**TASK INSTRUCTIONS**
In the records below, find the lines that include "agent" and copy each.

**DATA RECORDS**

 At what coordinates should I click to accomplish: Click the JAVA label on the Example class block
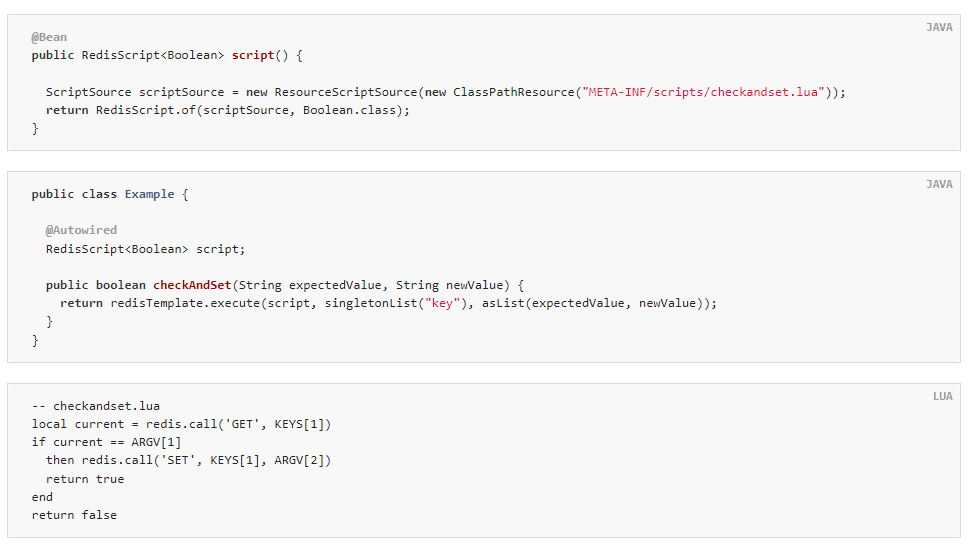(x=939, y=184)
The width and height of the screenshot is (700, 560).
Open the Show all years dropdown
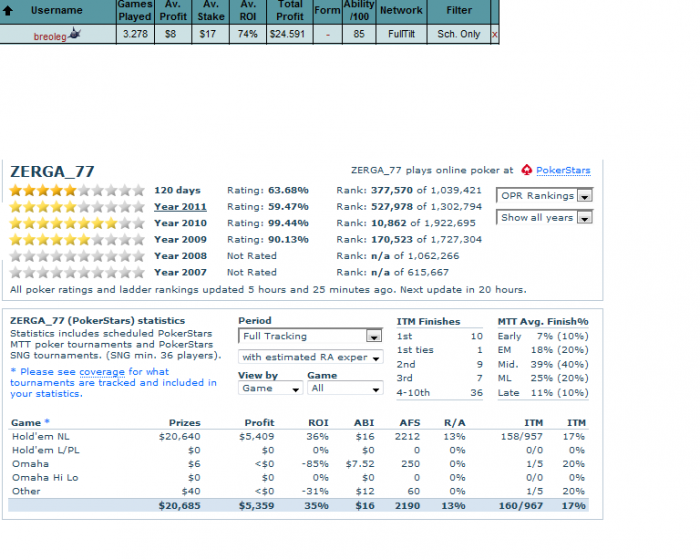click(545, 217)
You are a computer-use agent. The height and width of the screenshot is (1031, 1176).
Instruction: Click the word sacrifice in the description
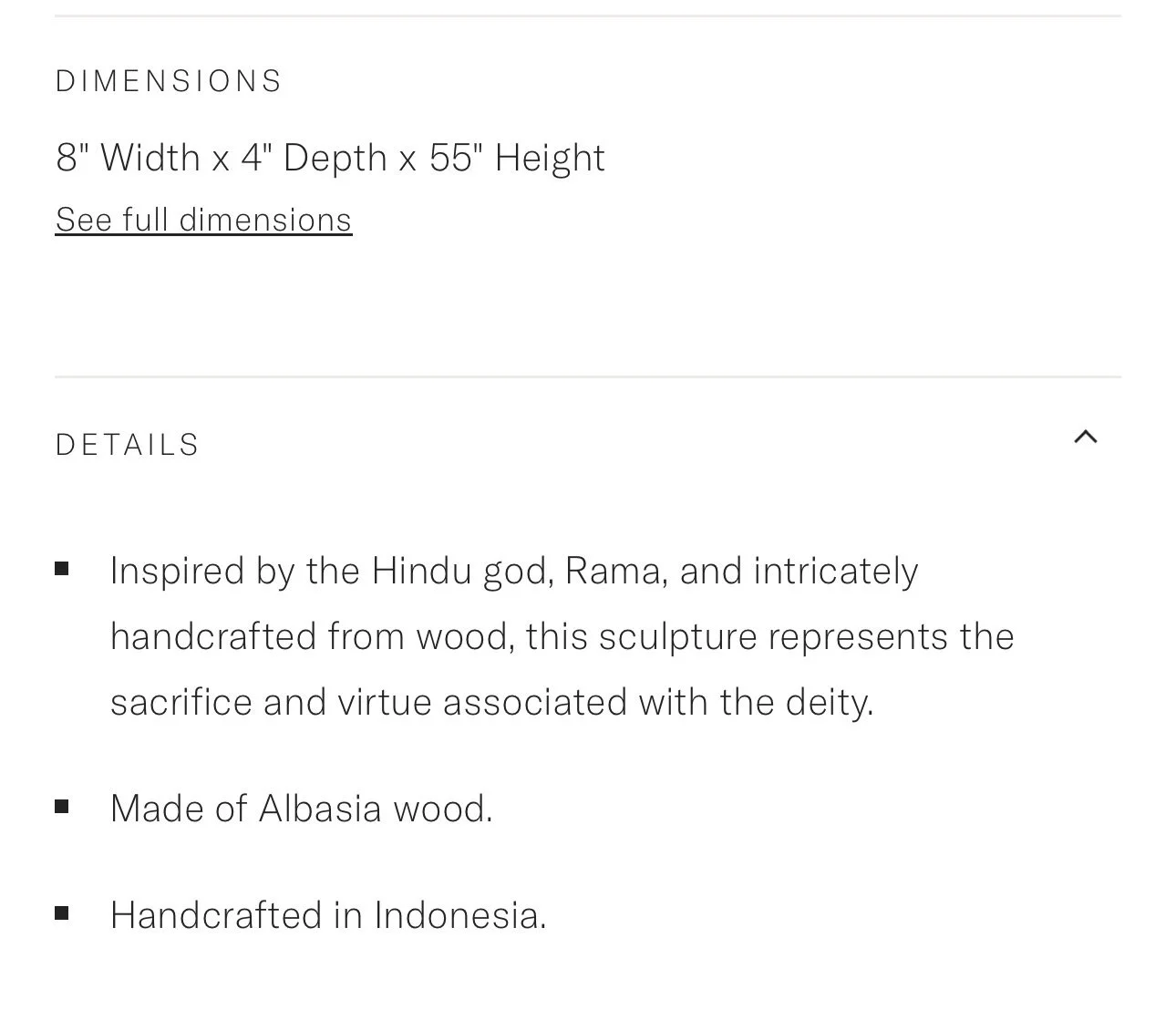181,703
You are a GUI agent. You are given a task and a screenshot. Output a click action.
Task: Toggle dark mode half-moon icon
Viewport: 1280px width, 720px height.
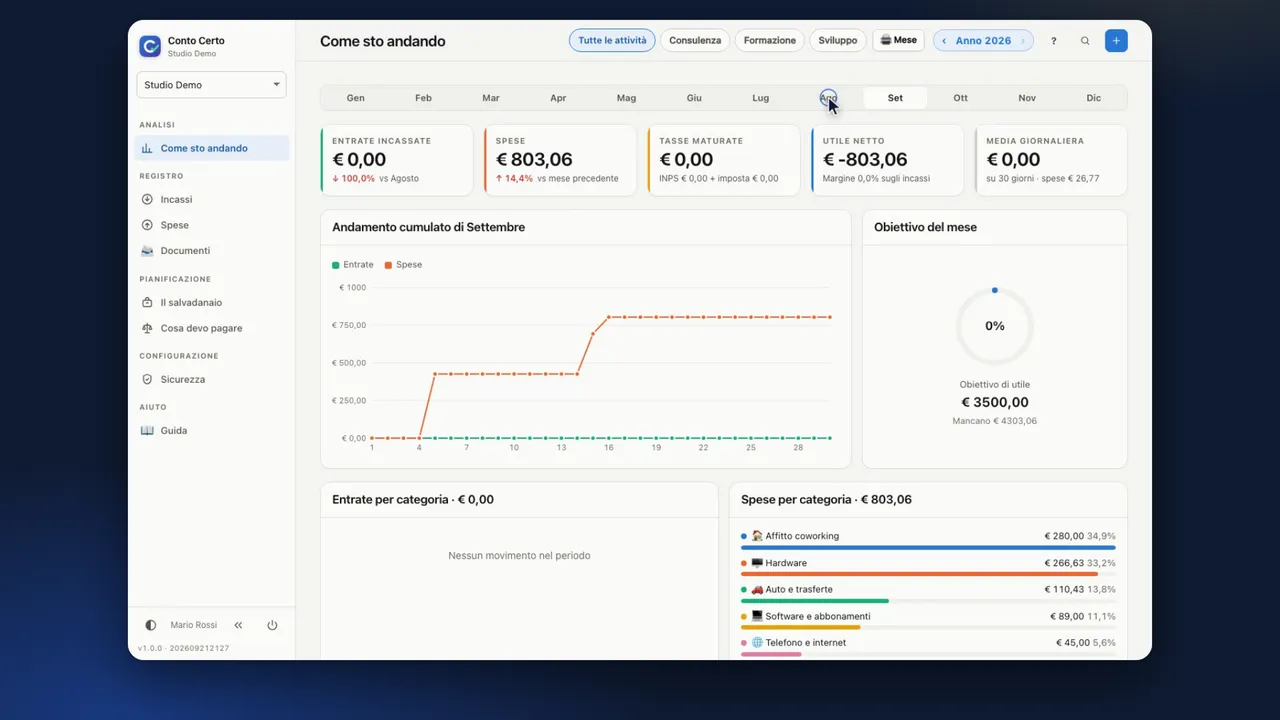(x=151, y=625)
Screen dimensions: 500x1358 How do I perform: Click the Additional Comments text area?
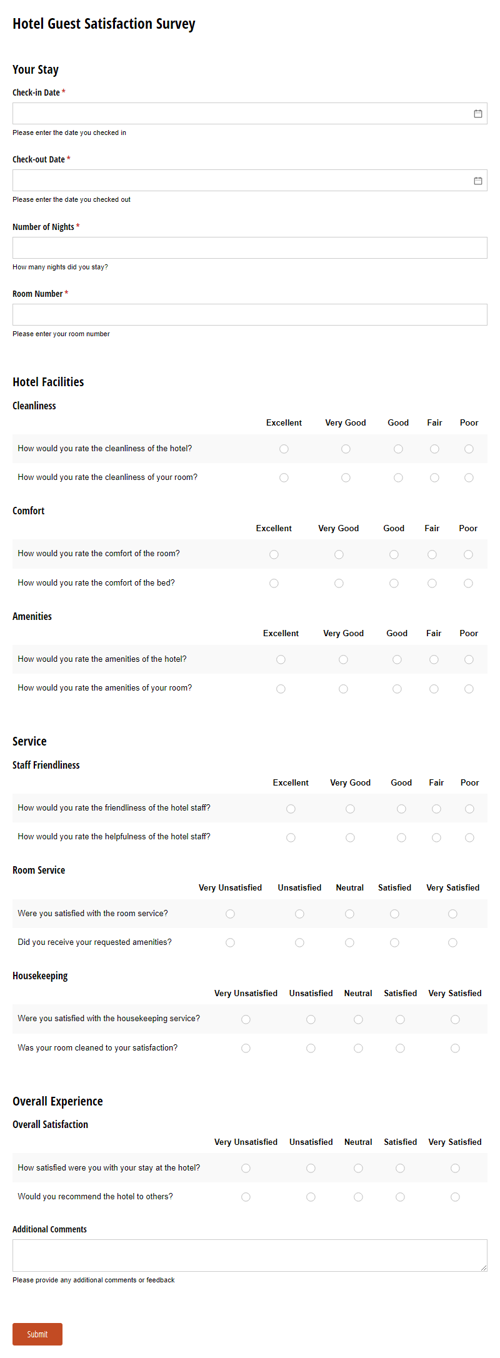pos(250,1256)
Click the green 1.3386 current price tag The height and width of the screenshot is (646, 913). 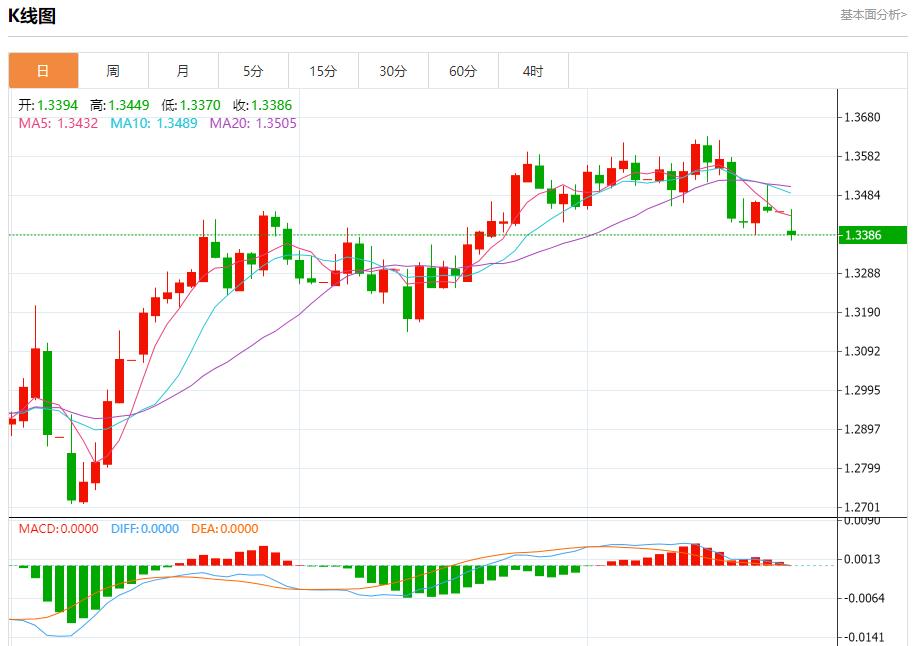click(x=872, y=235)
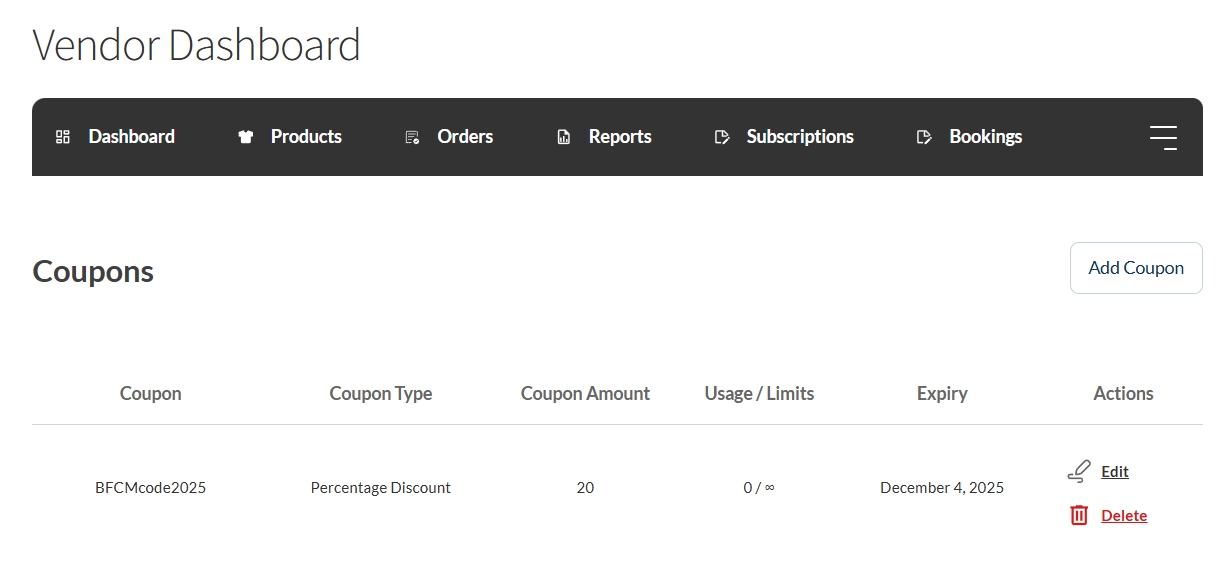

**EXERCISE RESULT**
You are a computer-use agent. The height and width of the screenshot is (1031, 1176).
You are a GUI agent. You are given a task and a screenshot. Output a click action.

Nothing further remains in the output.